Last week, USDA announced a total of $19 billion for the Coronavirus Food Assistance Program (CFAP).  The program includes $16 billion in direct payments to farmers and ranchers including $9.5 billion of emergency funding from the CARES Act and $6.5 billion of funding from the Commodity Credit Corporation (CCC). Additionally, CFAP includes $3 billion in purchases of meat, dairy and produce to support producers and provide food assistance to those in need.  CFAP is funded from the Coronavirus Aid, Relief and Economic Security Act (CARES), the Families First Coronavirus Response Act (FFCRA) and other USDA programs. The beef cattle industry will receive $5.1 billion of CFAP funding to partially offset 2020 losses due to COVID-19.  Cattle producers will receive a single direct payment determined by two calculations including 85 percent of price losses from January 1- April 15, 2020 and 30 percent of expected losses for two quarters after April 15. In order to qualify, commodities must have experienced at least a five percent price decrease between January and April.  USDA expects to begin sign-up in early May and distribute payments by late May or early June. Payments to cattle producers will partially offset losses due to COVID-19.  A study released recently by Oklahoma State University estimated total losses to the beef cattle industry of $13.6 billion including $9.2 billion in 2020 losses. Damage to the cow-calf sector was estimated at $3.7 billion along with $2.5 billion in losses to stocker producers and $3.0 billion in losses to the feedlot sector. Additionally, the cow-calf sector will incur another $4.4 billion in long-term losses if the 2020 damages are not compensated. For more information about this study check out links to the executive summary or the full report. The economic damages estimated in the report are based on information and conditions in early April.  Obviously, the COVID-19 situation is not over and additional impacts are likely.  Most recently, workers at several meat packing and further processing facilities have been impacted by COVID-19 resulting in temporary plant closures or reduced production.

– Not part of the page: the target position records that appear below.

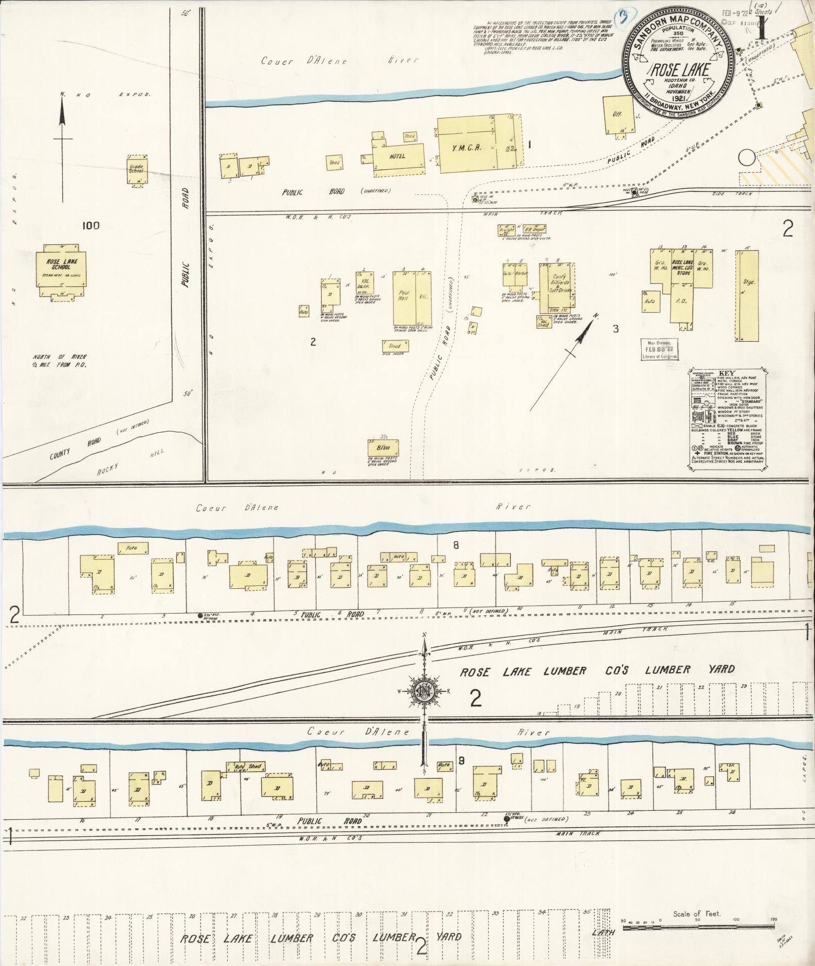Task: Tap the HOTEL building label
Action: point(397,157)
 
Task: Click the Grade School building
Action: point(136,170)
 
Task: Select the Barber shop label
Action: point(521,274)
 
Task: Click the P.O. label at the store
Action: point(681,300)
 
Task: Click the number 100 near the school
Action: point(90,225)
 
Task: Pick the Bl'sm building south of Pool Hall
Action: point(383,449)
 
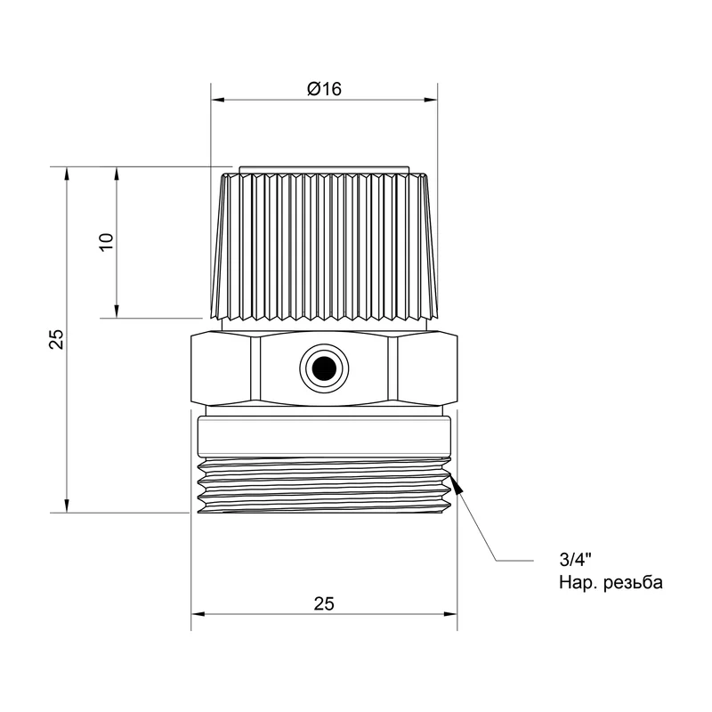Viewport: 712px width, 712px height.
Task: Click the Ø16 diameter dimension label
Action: pyautogui.click(x=324, y=88)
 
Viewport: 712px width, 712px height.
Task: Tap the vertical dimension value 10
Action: pyautogui.click(x=106, y=242)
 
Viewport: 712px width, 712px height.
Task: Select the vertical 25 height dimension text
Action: pyautogui.click(x=56, y=339)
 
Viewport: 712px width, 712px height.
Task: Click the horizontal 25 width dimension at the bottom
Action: pyautogui.click(x=324, y=603)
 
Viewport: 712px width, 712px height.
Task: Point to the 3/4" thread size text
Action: pyautogui.click(x=575, y=560)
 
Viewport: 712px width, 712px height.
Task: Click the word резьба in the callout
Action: pyautogui.click(x=633, y=583)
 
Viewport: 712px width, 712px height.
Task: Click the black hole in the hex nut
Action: pyautogui.click(x=324, y=368)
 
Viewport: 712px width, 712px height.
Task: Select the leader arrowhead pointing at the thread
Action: pyautogui.click(x=457, y=483)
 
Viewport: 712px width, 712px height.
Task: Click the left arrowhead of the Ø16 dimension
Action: pyautogui.click(x=218, y=100)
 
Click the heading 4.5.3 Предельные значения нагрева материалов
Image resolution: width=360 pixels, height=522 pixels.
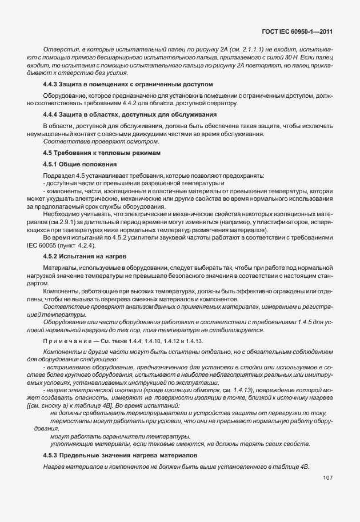[x=121, y=456]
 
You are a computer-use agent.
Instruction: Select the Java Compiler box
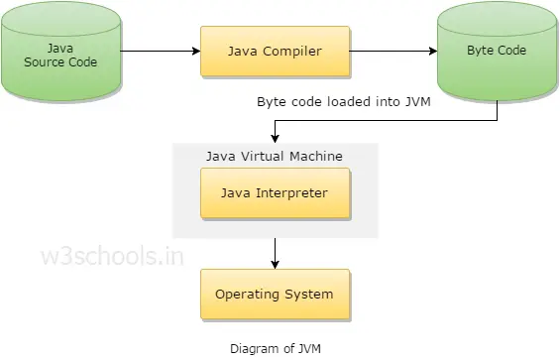click(x=274, y=50)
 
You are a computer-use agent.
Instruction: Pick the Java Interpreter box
click(x=275, y=192)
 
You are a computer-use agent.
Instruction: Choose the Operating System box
click(x=275, y=294)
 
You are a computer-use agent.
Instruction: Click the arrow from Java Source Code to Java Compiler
click(x=160, y=50)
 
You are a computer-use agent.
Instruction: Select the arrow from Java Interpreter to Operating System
click(x=275, y=252)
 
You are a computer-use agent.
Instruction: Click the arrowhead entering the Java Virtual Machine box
click(x=275, y=138)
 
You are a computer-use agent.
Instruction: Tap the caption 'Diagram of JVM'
click(x=275, y=348)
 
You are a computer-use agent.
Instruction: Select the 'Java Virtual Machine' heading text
click(x=274, y=156)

At this time, plant reductions are mostly resulting in some product disruptions and perhaps temporary shortages of fresh meat.  Baring a catastrophic combination of plant closures or extended periods of plant disruptions, significant shortages of meat are not expected.  However, the combination of processing disruptions and the continuing challenges of supply chain disruptions means that consumers will likely experience limited meat supplies and selection in grocery stores in the coming weeks. Total beef production in 2020 is still projected at a record level over 27 billion pounds but the timing during the year is more volatile and somewhat choppy.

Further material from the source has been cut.